In Athena [id., 2022] di Romain Gavras, interamente ambientato all’interno di un quartiere-ghetto della banlieue, gli spazi sembrano trasformarsi in anfratti virtuali grazie alla circolarità continua e ininterrotta del piano sequenza.
In Argentina, 1985 [id., 2022] di Santiago Mitre (co-sceneggiatore con Mariano Llinás, regista di La Flor [id., 2018]) le aule del processo a Videla e ai fautori del rinnovamento nazionale e gli uffici polverosi dove si prepara l’istruttoria sono immersi in una sorta di temporalità astratta (magnificamente sottolineata dal ricorso al fuori fuoco e da una gestione dello spazio che, con scelta inedita, esalta le prospettive verticali), necessaria per convocare la Storia contemporaneamente a testimone e sul banco degli imputati.

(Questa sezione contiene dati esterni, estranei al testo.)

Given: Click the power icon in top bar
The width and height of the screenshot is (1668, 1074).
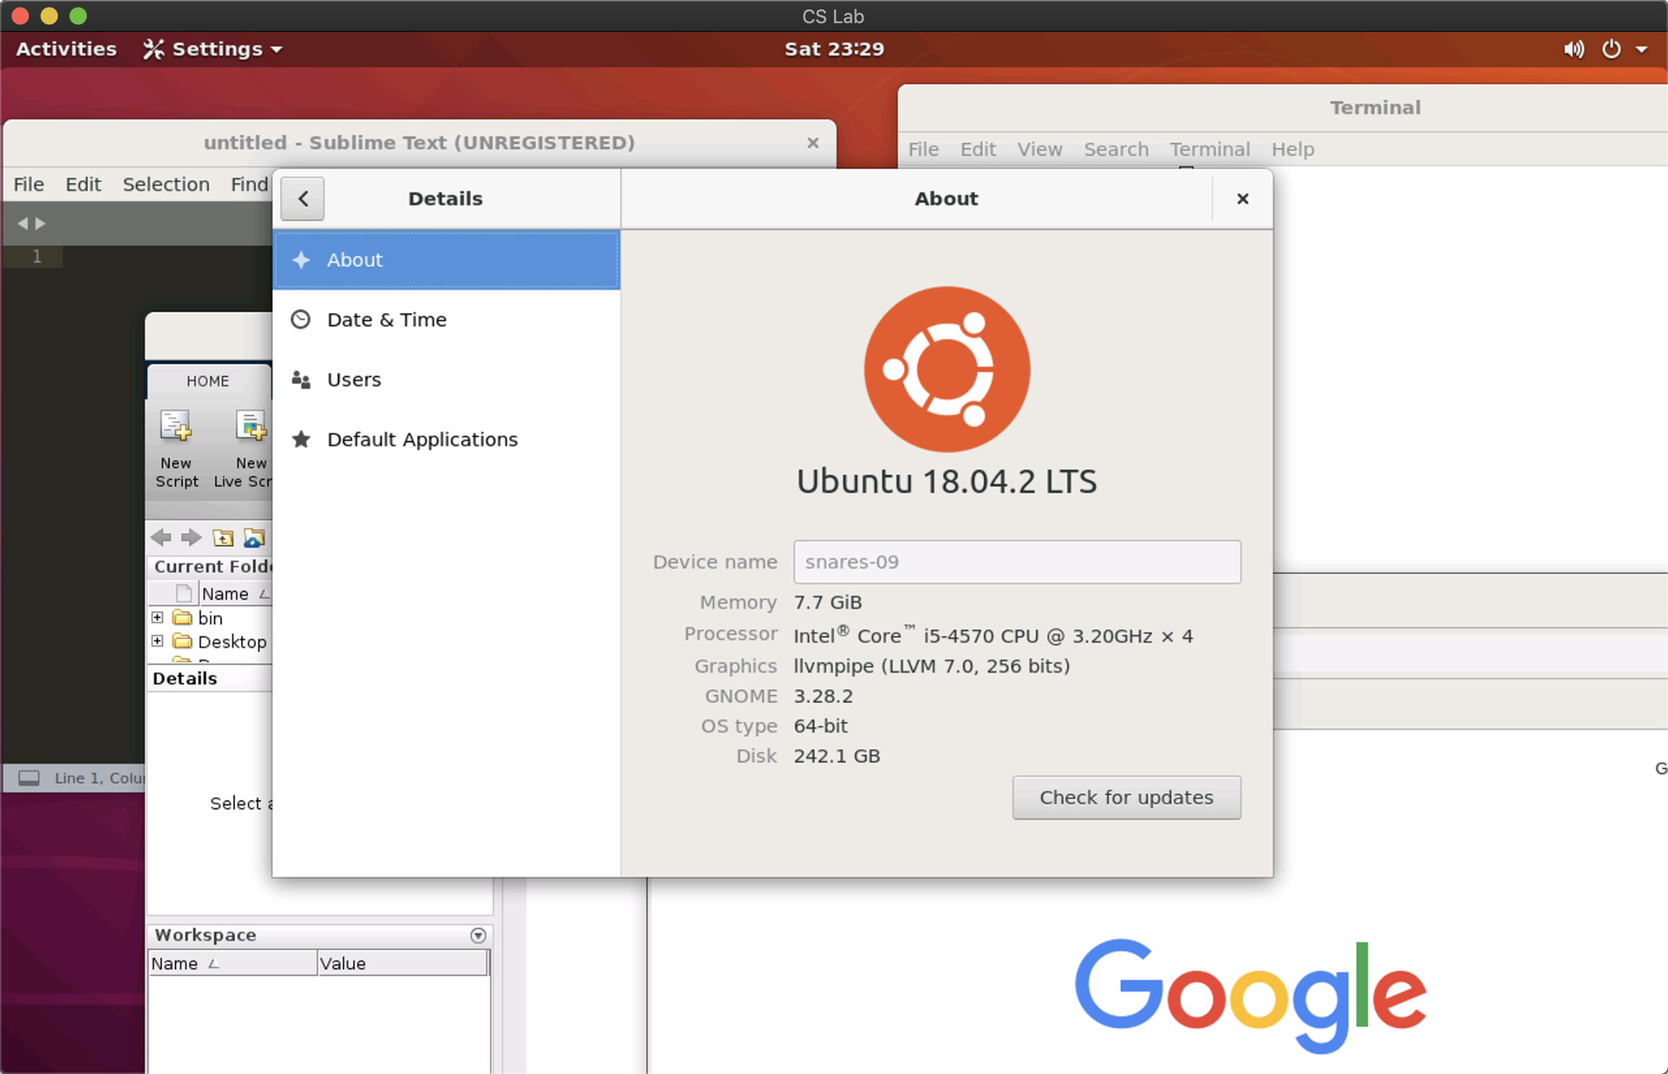Looking at the screenshot, I should coord(1611,49).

A unire diversi film del festival è un’anomala strutturazione del rapporto tra lo Spazio e il Tempo, con il primo (o la percezione che se ne ricava) che sembra modificarsi sulla base dell’assetto del secondo. Che il Tempo diventi sublimazione del cambiamento (Guadagnino), strumento di lotta contro se stessi e il mondo (Gavras) o collante in grado di parificare vicende individuali e traumi collettivi (Mitre); che abbia un andamento lineare (Guadagnino), una struttura velatamente circolare (Gavras) o paia in certi momenti sospendersi in una fissità fuori da ogni cronologia storica (Mitre), esso non è più solo misura del divenire o platonica “immagine mobile dell’eternità” ma – al pari di quanto si diceva a proposito dell’estetica del frammento – un nuovo modo di interpretare (e in questo caso anche di orientare) una realtà sempre più instabile (in The Kingdom – Exodus [Riget Exodus, 2022] di Lars von Trier si parla non a caso di “eccesso di realtà”). Proprio per questo, la sua relazione con lo spazio non solo si modifica costantemente, ma sembra imporre differenti rapporti prospettici e percettivi: è il tempo a donare l’illusione della progressione rettilinea del viaggio dei due protagonisti di Bones and All; è il tempo a trasformare vicoli ed edifici in luoghi da fiaba nera dalle geometrie non euclidee in Athena; è il tempo ad acuire l’immobilità raggelata e concentrazionaria delle aule del processo in Argentina, 1985. Così, se – come abbiamo scritto in passato – la leggibilità del mondo appare sempre più compromessa dal surplus di segni e informazioni che lo dominano, questa coalescenza di tempi e spazi finisce per aprire nuove possibilità di senso.